Tuvimos
suerte, había una mesa libre. Mientras caminábamos hacia ella escuchábamos que
en varios grupos se hablaba inglés y en otros alemán. Cerca de donde nos
sentaríamos una mujer le pedía a un niño que comiese un poco más, y lo hacía en
español. Al fondo, una pareja comía caracoles mientras bebía gin-tonic. Debían
de ser americanos; la camiseta de ella, que en realidad era una bandera les
delataba.
Nos
sentamos. Mientras esperábamos al camarero tuve ocasión de ver como dos chicas
de modelada figura se tumbaban sobre la blanca y limpísima arena de la playa mientras que sus acompañantes masculinos se dirigían al embarcadero para alquilar
algunas piraguas. Niños jugando al sol mientras sus madres les observaban bajo las
grandes sombrillas de paja. Muchos adolescentes que aprovechaban los juegos
para rozar con disimulo sus cuerpos semi desnudos. Jóvenes ancianos que reían
alegremente en torno a cervezas sin alcohol y zumos. Todo era bello y natural.
Desde la
distancia nos llegaba una música de acordeón. Era un numeroso grupo que celebraba
algo, quizás estar vivos, bajo la sombra de los árboles del merendero.
A nuestra
izquierda y a cinco minutos a pie, sobre una suave colina, se erigía magnífico
el hotel. Un cinco estrellas de 31 habitaciones que entre otras cosas tenía
piscina de agua salada y observatorio astronómico. Debía de ser hermoso mirar
ese cielo una noche clara de verano, pensé. Me contaron que lo construyeron
sobre un antiguo edificio colonial de épocas ya pasadas.
Después de
comer nos daríamos un chapuzón en aquellas aguas sin algas ni medusas, cálidas
e íntimas como el lugar que por azar habíamos descubierto.
Uno de los
camareros, con cierta dificultad y mucha simpatía nos preguntó si era la
primera vez que visitábamos la zona, a lo que respondimos que sí. No tardó un minuto
en tener sobre la mesa folletos y mapas de todos los tamaños y colores con
información sobre los pueblos que constituían la comarca.
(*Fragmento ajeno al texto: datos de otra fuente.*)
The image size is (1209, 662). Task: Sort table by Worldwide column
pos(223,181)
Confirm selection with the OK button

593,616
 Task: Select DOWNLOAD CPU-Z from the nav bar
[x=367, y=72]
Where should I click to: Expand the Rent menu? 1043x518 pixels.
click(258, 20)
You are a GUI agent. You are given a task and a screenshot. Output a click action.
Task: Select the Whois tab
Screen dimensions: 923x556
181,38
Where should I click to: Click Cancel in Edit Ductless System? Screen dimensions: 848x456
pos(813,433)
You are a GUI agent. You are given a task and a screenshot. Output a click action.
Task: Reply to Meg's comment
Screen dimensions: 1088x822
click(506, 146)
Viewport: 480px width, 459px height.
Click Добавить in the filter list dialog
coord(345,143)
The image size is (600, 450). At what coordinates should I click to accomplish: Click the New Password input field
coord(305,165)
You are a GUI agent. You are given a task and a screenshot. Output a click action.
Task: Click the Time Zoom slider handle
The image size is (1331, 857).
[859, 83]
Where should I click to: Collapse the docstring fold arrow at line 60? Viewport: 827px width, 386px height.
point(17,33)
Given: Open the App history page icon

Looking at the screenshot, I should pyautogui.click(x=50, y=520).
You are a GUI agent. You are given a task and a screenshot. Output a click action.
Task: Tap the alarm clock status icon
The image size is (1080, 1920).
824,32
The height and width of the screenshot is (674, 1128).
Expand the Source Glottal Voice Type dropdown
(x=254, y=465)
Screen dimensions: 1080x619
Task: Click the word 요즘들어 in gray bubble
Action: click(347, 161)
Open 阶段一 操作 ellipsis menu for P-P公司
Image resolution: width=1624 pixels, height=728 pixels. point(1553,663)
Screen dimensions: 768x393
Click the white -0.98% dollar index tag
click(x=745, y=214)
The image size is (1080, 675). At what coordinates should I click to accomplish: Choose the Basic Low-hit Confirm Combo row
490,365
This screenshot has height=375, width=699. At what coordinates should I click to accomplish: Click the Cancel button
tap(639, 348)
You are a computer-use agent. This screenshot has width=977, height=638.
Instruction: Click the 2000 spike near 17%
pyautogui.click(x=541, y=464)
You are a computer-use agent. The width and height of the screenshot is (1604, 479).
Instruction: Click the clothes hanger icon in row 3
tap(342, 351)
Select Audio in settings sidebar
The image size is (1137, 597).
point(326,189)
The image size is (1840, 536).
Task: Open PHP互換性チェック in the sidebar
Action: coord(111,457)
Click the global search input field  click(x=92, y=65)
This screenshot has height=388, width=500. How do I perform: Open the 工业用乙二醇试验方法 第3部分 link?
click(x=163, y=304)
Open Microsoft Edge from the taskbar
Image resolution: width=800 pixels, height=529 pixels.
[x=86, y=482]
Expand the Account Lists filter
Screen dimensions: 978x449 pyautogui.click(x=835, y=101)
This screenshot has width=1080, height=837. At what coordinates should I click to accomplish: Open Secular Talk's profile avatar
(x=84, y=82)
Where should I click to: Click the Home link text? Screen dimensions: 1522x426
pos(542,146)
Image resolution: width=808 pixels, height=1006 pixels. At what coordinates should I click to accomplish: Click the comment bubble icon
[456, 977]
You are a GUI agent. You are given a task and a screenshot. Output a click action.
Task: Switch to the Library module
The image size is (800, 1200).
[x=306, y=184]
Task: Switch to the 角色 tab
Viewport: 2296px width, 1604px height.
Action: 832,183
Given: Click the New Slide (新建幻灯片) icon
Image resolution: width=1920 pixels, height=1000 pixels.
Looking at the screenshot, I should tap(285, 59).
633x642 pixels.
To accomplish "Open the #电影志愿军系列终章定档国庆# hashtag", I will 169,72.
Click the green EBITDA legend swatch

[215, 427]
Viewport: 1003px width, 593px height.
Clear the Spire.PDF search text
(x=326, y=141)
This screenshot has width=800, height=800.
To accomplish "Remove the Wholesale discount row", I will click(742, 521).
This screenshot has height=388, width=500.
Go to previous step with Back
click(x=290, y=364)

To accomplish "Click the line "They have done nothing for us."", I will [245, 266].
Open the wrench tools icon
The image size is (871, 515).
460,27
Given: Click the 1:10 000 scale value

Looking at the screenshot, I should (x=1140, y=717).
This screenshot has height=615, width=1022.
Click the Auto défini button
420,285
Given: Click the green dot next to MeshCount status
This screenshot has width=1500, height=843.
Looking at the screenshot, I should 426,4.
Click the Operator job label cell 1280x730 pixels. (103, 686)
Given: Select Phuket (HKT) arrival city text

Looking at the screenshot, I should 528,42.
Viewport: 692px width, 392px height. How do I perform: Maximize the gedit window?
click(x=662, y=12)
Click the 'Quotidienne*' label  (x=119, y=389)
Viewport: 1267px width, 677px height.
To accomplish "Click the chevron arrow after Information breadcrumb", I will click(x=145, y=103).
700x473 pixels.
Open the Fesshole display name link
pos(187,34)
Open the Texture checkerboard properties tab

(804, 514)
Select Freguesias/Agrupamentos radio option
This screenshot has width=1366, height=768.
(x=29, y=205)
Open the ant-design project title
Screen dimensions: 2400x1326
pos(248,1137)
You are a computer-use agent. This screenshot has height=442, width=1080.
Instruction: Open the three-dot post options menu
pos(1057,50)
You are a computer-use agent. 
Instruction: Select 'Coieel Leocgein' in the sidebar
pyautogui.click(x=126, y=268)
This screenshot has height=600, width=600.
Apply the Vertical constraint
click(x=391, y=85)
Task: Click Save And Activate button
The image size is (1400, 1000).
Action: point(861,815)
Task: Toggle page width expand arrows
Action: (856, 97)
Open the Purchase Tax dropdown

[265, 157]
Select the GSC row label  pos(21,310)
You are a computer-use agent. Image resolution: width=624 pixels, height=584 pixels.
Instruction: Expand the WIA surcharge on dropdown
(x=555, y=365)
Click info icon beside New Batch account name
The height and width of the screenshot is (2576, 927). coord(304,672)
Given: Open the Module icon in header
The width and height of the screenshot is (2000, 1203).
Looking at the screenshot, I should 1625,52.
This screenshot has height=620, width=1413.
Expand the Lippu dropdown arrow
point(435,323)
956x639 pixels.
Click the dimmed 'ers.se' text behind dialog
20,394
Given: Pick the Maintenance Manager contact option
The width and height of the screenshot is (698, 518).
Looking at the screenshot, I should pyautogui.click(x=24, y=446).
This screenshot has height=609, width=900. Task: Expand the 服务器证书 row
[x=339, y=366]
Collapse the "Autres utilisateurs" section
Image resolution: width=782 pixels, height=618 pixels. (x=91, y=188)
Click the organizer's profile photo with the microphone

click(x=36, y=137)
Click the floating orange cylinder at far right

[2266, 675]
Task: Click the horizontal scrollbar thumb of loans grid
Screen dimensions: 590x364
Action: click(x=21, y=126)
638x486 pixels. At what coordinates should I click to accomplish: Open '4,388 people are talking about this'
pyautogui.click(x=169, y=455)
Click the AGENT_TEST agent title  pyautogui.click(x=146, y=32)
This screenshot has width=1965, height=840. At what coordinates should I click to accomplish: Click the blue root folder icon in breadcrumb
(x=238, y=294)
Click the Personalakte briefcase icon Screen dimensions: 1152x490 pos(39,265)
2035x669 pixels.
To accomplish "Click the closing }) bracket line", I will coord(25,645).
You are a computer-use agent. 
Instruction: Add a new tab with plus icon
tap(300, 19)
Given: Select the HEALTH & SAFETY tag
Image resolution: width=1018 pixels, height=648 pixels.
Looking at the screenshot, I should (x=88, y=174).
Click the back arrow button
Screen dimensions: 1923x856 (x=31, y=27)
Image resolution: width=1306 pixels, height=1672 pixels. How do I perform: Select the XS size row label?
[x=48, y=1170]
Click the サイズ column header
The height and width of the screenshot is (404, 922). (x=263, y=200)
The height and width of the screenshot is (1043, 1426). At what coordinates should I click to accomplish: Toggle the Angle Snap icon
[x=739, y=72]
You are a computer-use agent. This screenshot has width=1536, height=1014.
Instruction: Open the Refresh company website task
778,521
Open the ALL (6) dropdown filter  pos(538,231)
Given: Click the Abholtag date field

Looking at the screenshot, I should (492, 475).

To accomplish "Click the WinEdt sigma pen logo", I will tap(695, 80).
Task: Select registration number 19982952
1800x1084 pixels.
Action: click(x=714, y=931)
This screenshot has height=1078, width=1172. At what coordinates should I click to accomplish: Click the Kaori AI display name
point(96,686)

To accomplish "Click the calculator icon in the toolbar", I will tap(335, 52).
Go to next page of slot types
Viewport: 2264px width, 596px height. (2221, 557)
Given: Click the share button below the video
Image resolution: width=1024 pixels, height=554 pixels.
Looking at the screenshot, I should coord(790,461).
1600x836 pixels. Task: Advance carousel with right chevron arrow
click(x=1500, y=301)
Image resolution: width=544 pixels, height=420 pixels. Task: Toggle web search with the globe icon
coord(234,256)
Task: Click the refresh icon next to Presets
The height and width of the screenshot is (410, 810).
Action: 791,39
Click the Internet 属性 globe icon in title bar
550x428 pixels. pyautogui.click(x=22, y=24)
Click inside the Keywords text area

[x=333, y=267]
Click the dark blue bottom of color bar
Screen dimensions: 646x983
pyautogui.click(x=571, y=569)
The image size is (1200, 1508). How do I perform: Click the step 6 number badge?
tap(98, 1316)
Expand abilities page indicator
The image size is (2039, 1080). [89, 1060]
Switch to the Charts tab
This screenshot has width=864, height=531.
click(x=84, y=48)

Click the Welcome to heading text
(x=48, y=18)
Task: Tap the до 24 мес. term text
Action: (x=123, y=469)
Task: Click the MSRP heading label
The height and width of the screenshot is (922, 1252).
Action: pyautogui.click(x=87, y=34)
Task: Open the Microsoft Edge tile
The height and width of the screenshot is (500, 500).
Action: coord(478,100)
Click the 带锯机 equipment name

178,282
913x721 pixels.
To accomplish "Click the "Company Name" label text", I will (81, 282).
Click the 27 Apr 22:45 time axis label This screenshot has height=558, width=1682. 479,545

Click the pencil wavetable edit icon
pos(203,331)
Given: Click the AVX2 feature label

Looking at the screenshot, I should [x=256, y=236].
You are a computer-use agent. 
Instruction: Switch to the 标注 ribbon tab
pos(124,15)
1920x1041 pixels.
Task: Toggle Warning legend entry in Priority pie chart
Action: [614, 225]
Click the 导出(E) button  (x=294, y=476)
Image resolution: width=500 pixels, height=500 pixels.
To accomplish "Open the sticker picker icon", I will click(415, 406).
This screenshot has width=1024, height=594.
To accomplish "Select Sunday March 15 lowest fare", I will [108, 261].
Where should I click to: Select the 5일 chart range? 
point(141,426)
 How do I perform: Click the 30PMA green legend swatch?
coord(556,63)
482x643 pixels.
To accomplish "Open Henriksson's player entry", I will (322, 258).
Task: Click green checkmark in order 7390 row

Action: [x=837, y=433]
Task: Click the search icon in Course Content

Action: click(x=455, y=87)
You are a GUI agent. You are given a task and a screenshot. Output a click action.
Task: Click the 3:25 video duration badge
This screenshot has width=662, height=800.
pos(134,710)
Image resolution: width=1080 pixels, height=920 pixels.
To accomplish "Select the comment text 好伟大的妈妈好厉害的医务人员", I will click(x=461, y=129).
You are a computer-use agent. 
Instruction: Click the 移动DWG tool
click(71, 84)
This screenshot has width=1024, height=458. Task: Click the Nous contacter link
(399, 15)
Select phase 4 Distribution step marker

Nos recomendó la
visita al mini parque que recreaba un antiguo poblado minero en donde habían
replicado las primitivas casas y la vida de entonces.
Al atardecer
podríamos visitar la exposición de fotos del lugar y después, recorrer aquellos
singulares paisajes donde se funden el olor del azufre y de la historia. En los
próximos años, nos dijeron, pondrían en marcha el antiguo ferrocarril minero.
Teníamos que
marcharnos y así lo hicimos, pero a duras penas y con el corazón encogido y
prometiendo volver para conocer en profundidad aquella zona que no es, como
podría parecer por esa playa de arenas blancas y limpias Saint Tropez ni
Mallorca, sino la Mina de Santo Domingo, en el Alentejo portugués. Un pueblo de
setecientos habitantes que no tiene mar ni río, pero sí gente con imaginación
suficiente para sacarle rentabilidad al patrimonio que la mina y la historia
les dejó.
Después se
enfadarán si llamo inútiles a los alcaldes del Andévalo. No sé qué pintan. Con
haber leído las 10 páginas que la Fundación Forja Siglo XXI hace sobre
propuestas de actuaciones y posibles proyectos a desarrollar en el Andévalo creen
haberlo hecho todo.
Estos,
seguramente, son incapaces no sólo de leer todo el documento, que no es extenso
ni útil por cierto, sino de comprender que el dinero de Europa era la garantía
de lo que podríamos ser en el futuro. Tampoco parecen darse cuenta estos señores de que se irá por el sumidero del despilfarro dejándonos vacios de
realidades y de sueños.
1 comentario:
Cuanta cordura y que bella descripción del lugar al que queremos ir esta misma semana. Un saludo desde la Sierra donde la clase política rivaliza en inutilidad con la del Andévalo.